In C, an extern with an initialization results in a variable being allocated. That is the declaration will be considered a defining declaration. This is in contrast with the more common use of extern.
The C standard says:
6.9.2 External object definitions
.....
If the declaration of an identifier for an object has file scope and an initializer, the
declaration is an external definition for the identifier.
As for the second part of your question, your declaration int i at file scope has external linkage. If you want to give it internal linkage you need to declare it static int i. The C standard says:
6.2.2 Linkages of identifiers
......
If the declaration of an identifier for an object has file scope and no storage-class specifier, its linkage is external.
Take this file as example,there are many non-extern structures like:
struct list_head source_list;
How can it work when this header file is included by more than one compile units?

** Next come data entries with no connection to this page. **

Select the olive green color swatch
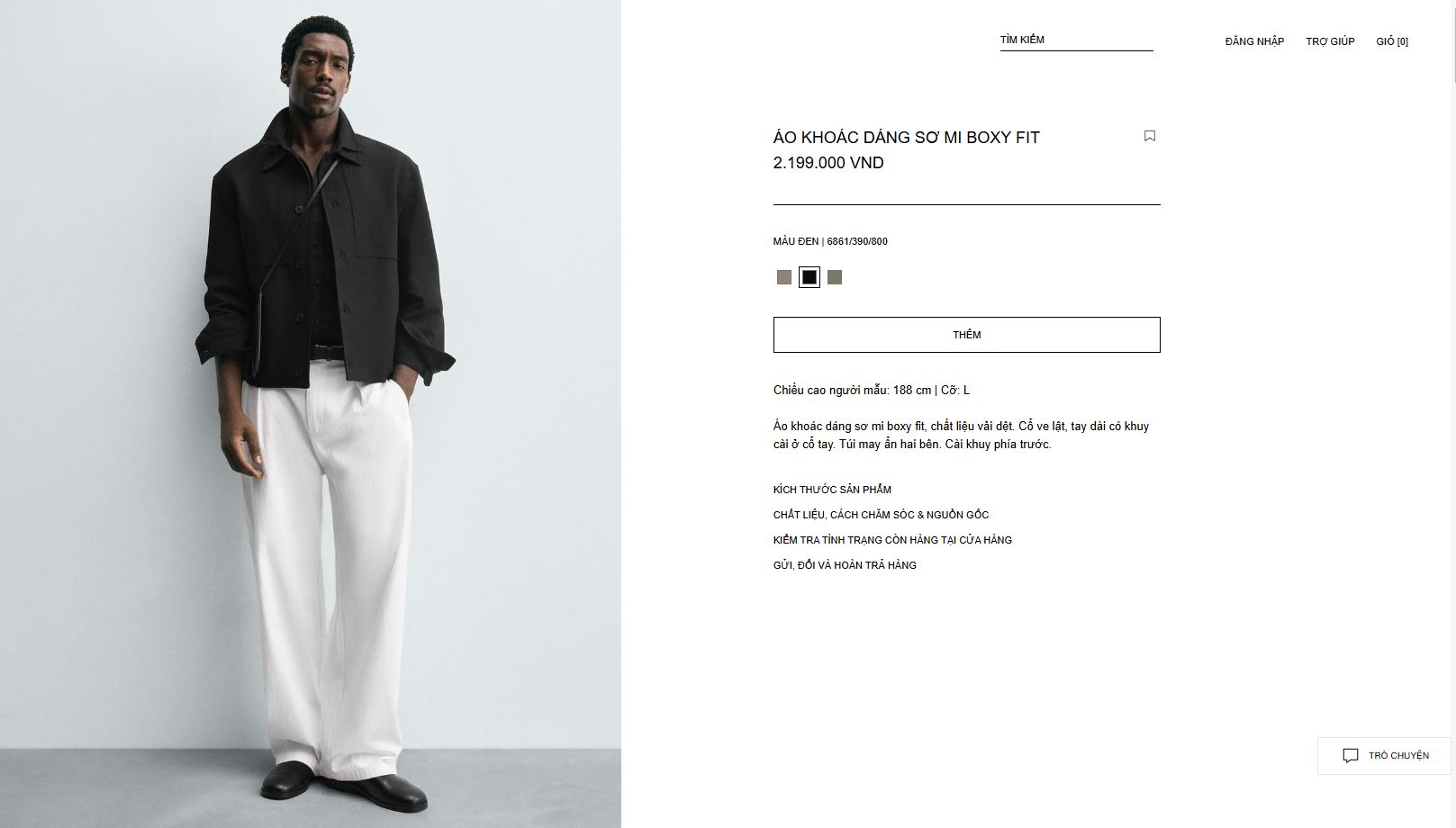1456x828 pixels. [835, 277]
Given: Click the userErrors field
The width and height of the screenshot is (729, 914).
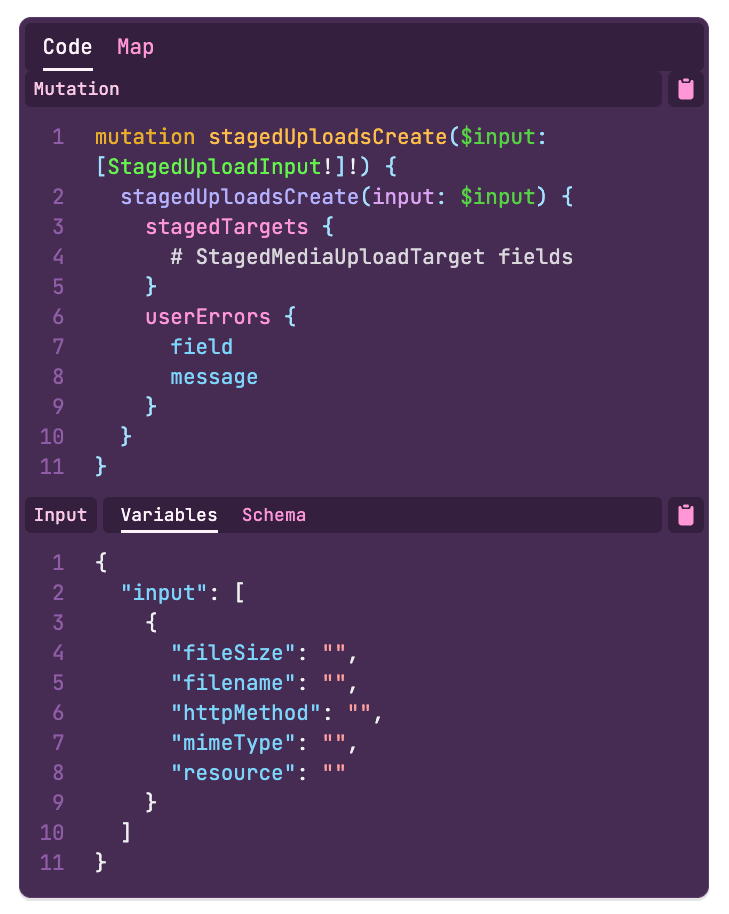Looking at the screenshot, I should tap(208, 317).
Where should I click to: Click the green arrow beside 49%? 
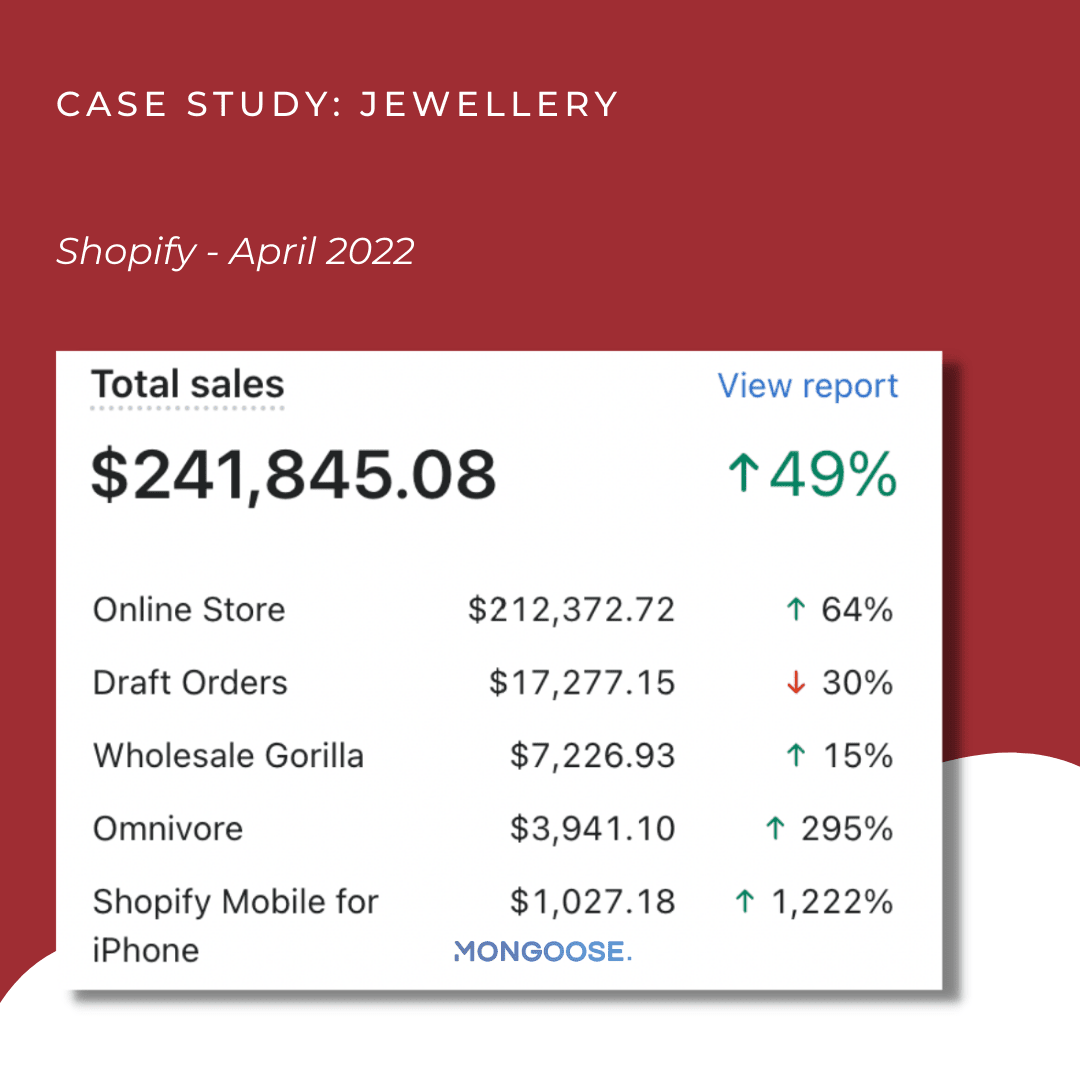[742, 475]
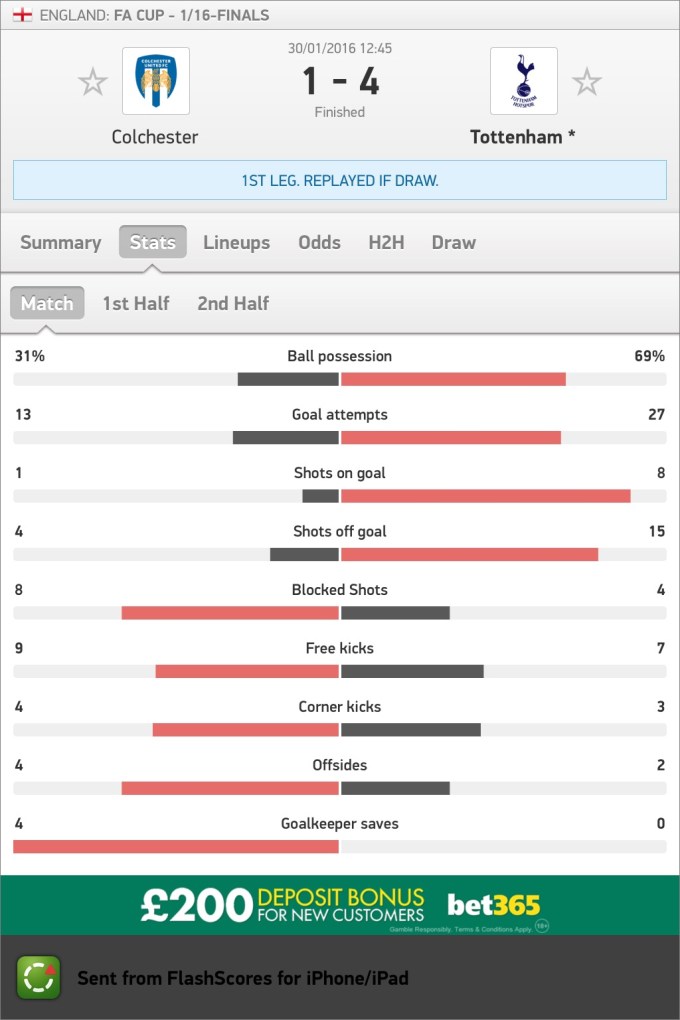Open the Draw tab
Viewport: 680px width, 1020px height.
(453, 242)
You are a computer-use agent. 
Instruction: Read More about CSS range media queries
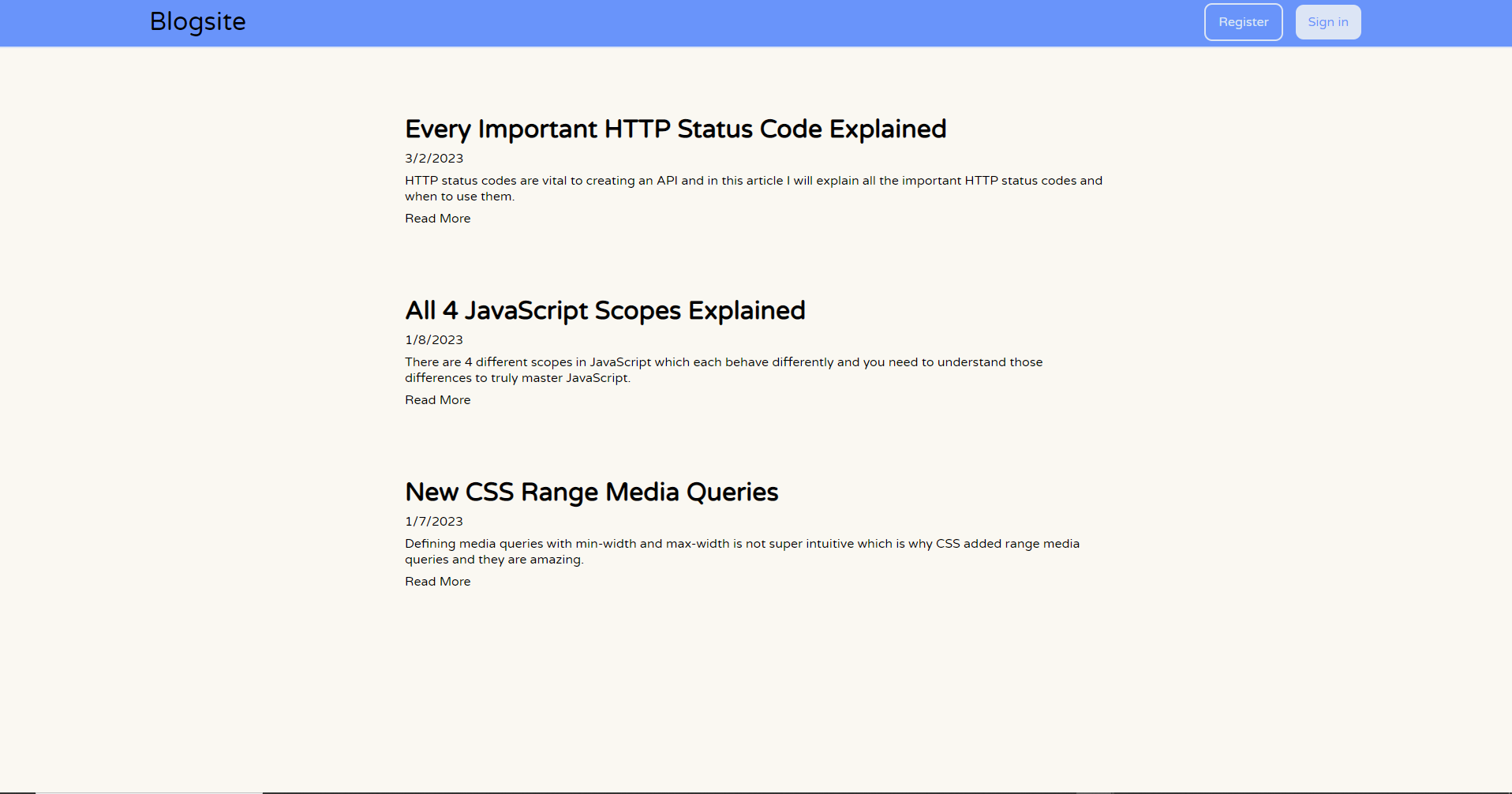pos(438,582)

There should be error reporting that the same symbol is defined twice,right?
Technically there should, but that usage has been around for years and is impossible to eradicate (it's been tried; every so often some vendor decides to make it an error, and reverts after the first hundred or so bug reports). Pedantically, the .h file should declare it extern and one .c/.cpp file should define it.
Briefly, when you don't specify the linkage (static, extern, etc.) of a top level variable, it's declared as "common". At link time, if all references to that variable are the same size (and type, when available) then it is allocated once and all references are made to point to it. If the linker finds different sizes / types / linkages for the same variable, it throws an error.
EDIT: this is clearly confounding people. Here:
jinx:1714 Z$ cat foo.h
int foo;
extern void bar();
jinx:1715 Z$ cat foo.c
#include "foo.h"
int
main(int argc, char **argv)
{
bar();
return 0;
}
jinx:1716 Z$ cat bar.c
#include "foo.h"
void
bar(void)
{
return;
}
jinx:1717 Z$ gcc -Wall foo.c bar.c -o foo
jinx:1718 Z$ ./foo
jinx:1719 Z$ _
Note the complete lack of errors about int foo being multiply defined. This is what I've been trying to say.
The term for this is "tentative definition":
A declaration of an identifier for an
object that has file scope without an
initializer, and without a
storage-class specifier or with the
storage-class specifier static,
constitutes a
tentative definition. If a translation unit contains one or more
tentative definitions for an
identifier, and the translation unit contains no external
definition for that identifier, then
the behavior is exactly as if the translation unit contains a
file scope declaration of that
identifier, with the composite type as of the end of the
translation unit, with an initializer
equal to 0.
So this is well defined in C (but often frowned upon).
This struct list_head source_list; fields are declared inside other structures so they are not symbols.
Declarations of other (top level) structures have distinct names so it's ok too.
edit
Note that all variables it this header are really marked with extern.
There should be an extern indeed. However, there's no explicit definition of that variable, so the compiler marks it as extern for you.
You would get a linker error if you had
struct list_head source_list = { 0 };
...since this does define the symbol once per translation unit (and hence the linker complains).